PCOS affects reproductive age, lifestyle disorder, and mental health
Pune: Polycystic Ovarian Syndrome (PCOS) is a common endocrine, lifestyle disorder in young adult women of the reproductive age group that not only impacts one’s physical and mental well-being but can even lead to infertility and lifelong metabolic disorders. PCOS broadly presents with symptoms such as scanty, irregular periods, weight gain, acne, and hirsutism (excess, unwanted facial hair with/ without male pattern baldness), and is characterized by sonography of bulky ovaries with multiple small cysts.
Currently, PCOS cases are spiking in women of reproductive age. “Blame it on sedentary lifestyle, long working hours, irregular eating and sleeping hours, excessive intake of high carbohydrate and high-calorie food and drinks, increased stress levels trying to maintain a work-life balance, and in many cases a genetic predisposition to diabetes that runs in the family. Fertility problems in women with polycystic ovary syndrome (PCOS) are due to the infrequent or absent ovulation (anovulation), arising from a failure of the follicle ( egg) to achieve its potential growth and releasing the oocyte which is capable of fertilization,” said Dr. Sushruta Mokadam, Senior Consultant Obstetrician & Gynecologist, Motherhood Hospital, Kharadi, Pune.
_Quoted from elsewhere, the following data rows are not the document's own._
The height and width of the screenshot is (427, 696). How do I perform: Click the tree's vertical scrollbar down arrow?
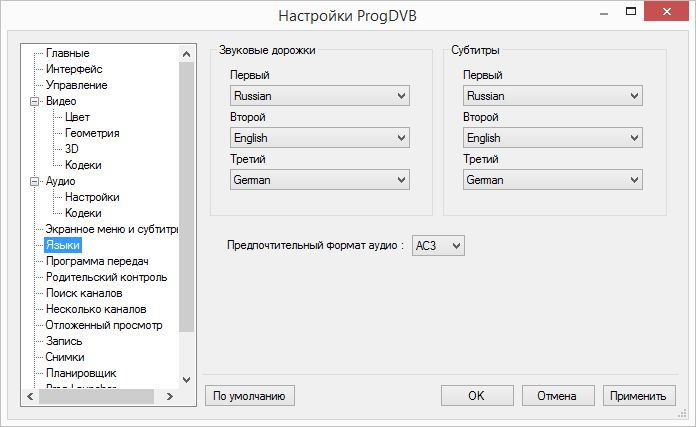pyautogui.click(x=187, y=380)
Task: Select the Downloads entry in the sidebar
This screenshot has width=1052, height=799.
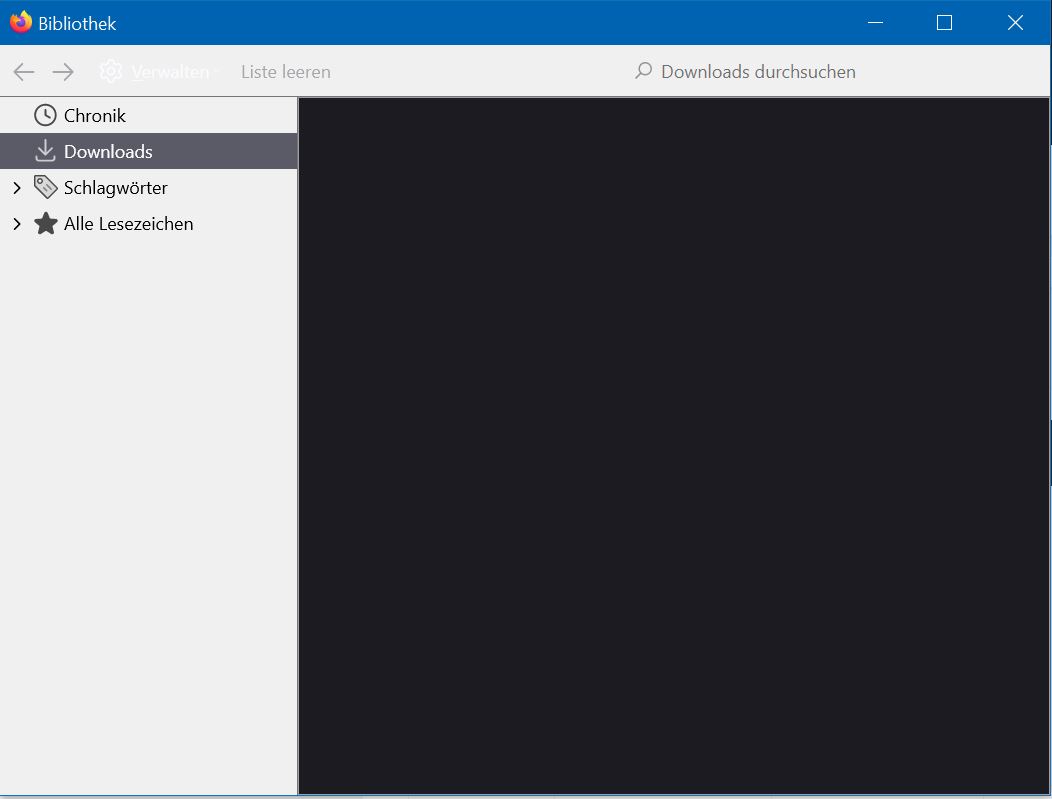Action: (x=148, y=151)
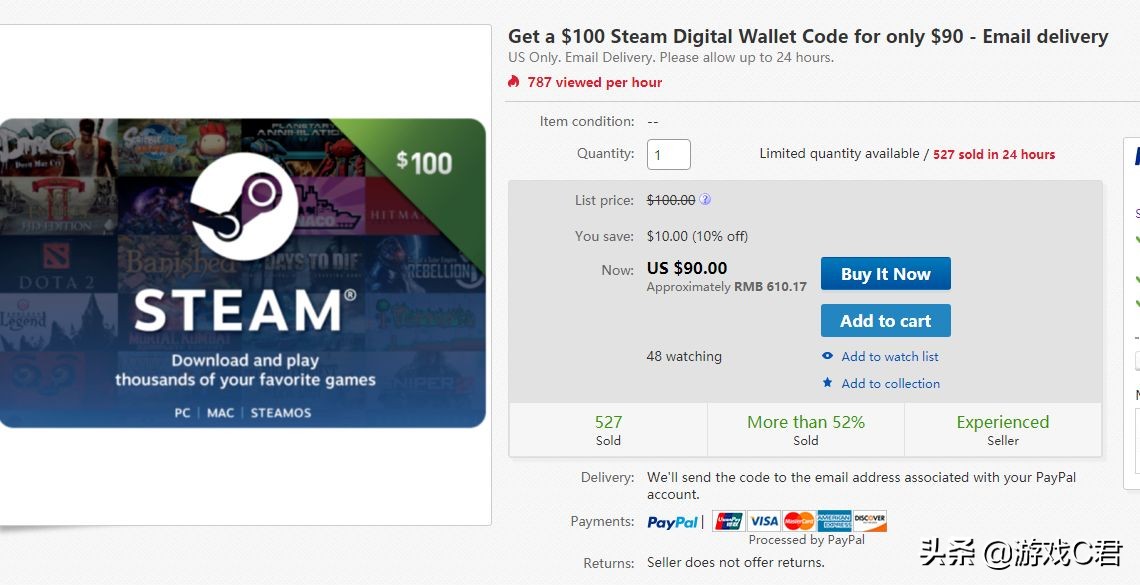Click the Add to collection link
The image size is (1140, 585).
click(890, 383)
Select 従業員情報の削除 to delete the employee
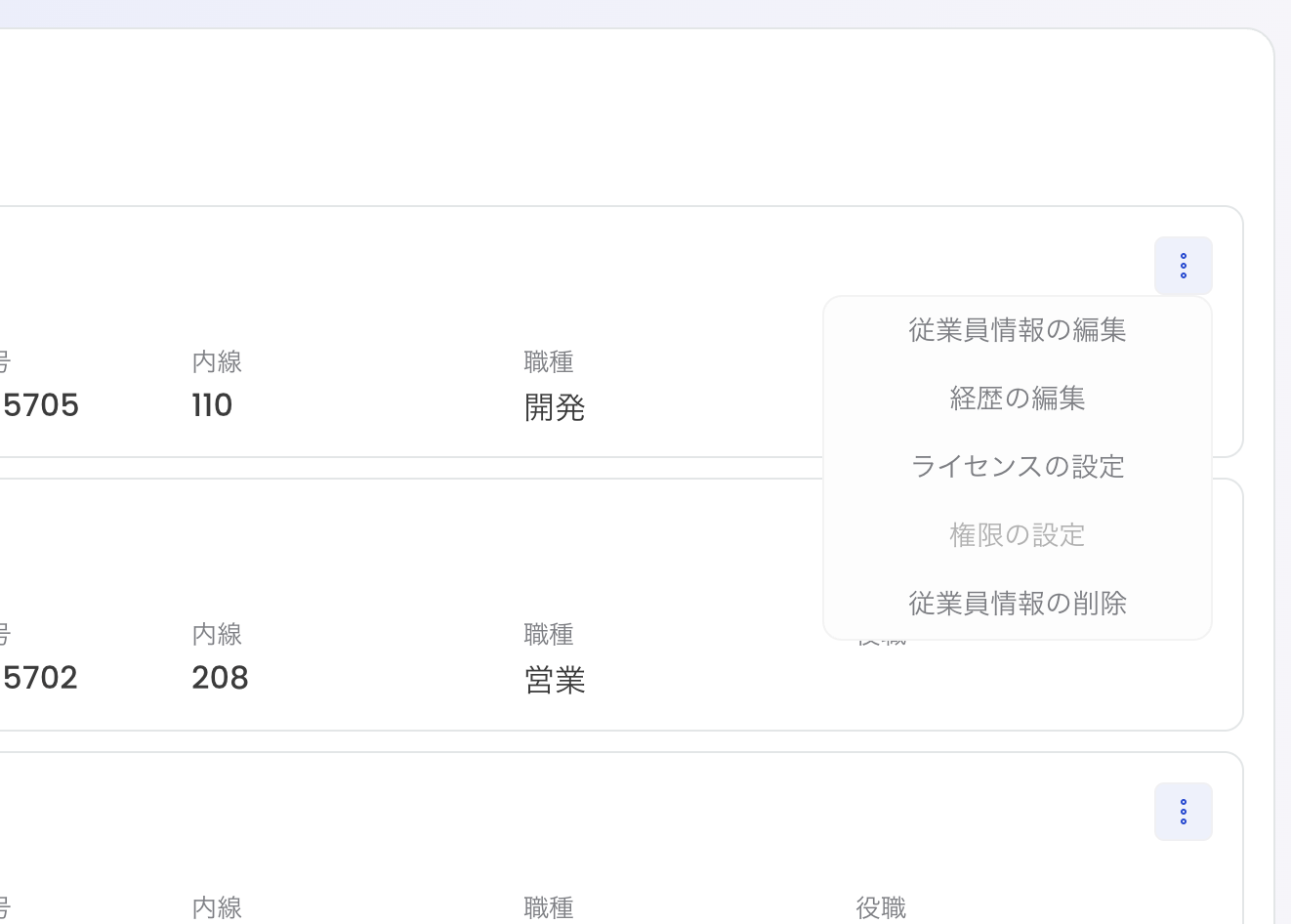Screen dimensions: 1291x924 pos(1017,603)
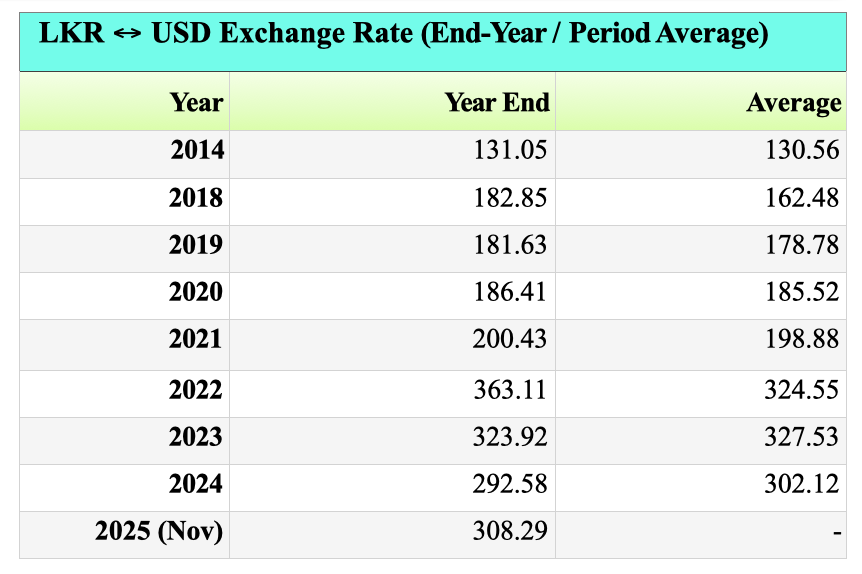Click the 2020 year cell

(x=197, y=292)
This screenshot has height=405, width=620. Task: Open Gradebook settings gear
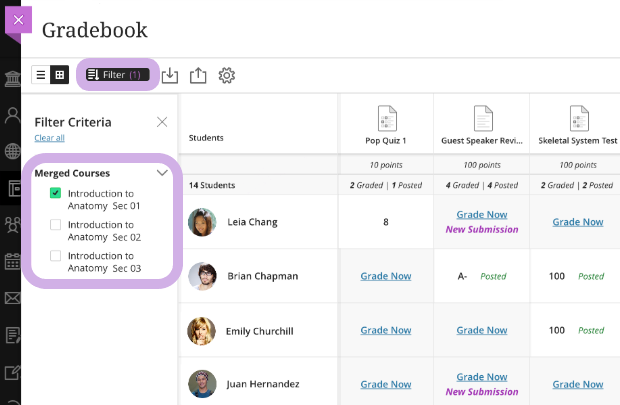coord(227,75)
Dr Sushruta added, “Those detected with PCOS tend to have higher male hormones (testosterone) and an important feature is Insulin Resistance. Thus, a woman suffers from a lack of energy but also weight gain in the long run. Insulin levels sequentially rise to combat insulin resistance ( which may be a genetic predisposition in the presence of a family history of diabetes in parents ) and this in turn leads to further weight gain, acanthosis nigricans ( dark skin patches ). PCOS, if untreated, can lead to the risk of life-threatening conditions known as Metabolic syndrome ( hypertension, type 2 diabetes, cardiovascular diseases, dyslipidemia ) in later life.”
“PCOS takes a toll on one’s fertility as women with this condition do not ovulate or release an egg due to the overproduction of estrogen by a woman’s ovaries. As ovulation does not occur regularly, menses get irregular and increased levels of hormones such as testosterone can affect one’s egg quality causing insulin resistance, and gestational diabetes. Thus, it will be challenging for a woman to conceive and embrace motherhood. However, it is possible for a woman to get pregnant with the help of assisted reproductive technology. Any data you want to add? IVF is used to help infertile women diagnosed with the polycystic ovarian syndrome (PCOS), who are unable to achieve pregnancy even with ovulation induction drugs or who have greater chances of multiple pregnancies and are good candidates for single embryo transfers. Another method is oocyte Cryopreservation or egg freezing, a process of extracting, freezing, and storing the woman’s eggs. It allows a woman to halt the ticking of her biological clock and bank her eggs for future use when the woman is ready to get pregnant. Out of the 30 regular patients we get who suffer from infertility issues, 5 have infertility issues because of PCOS ,” said Dr. Nisha Pansare, Fertility Consultant, Nova IVF Fertility, Pune
There is no concrete treatment that makes it go away entirely and the management is multi pronged and holistic. “It involves maintaining a healthy BMI ( Body Mass Index between 19-25 ) through a healthy diet rich in fiber and protein and low on starch and refined foods. Exercise is an altogether essential part of lifestyle modification. Cardiovascular as well as strength and weight training exercise is recommended as per individual requirements. Insulin sensitizers in the form of drugs like Metformin help to control further weight gain as well as aid in weight loss in patients who are seeking to conceive. Assisted reproductive techniques such as IVF are available to those who cannot conceive owing to multiple factors. Clarity and information regarding this disease can win half the battle towards mitigation of possible problems,” concluded Dr Sushruta.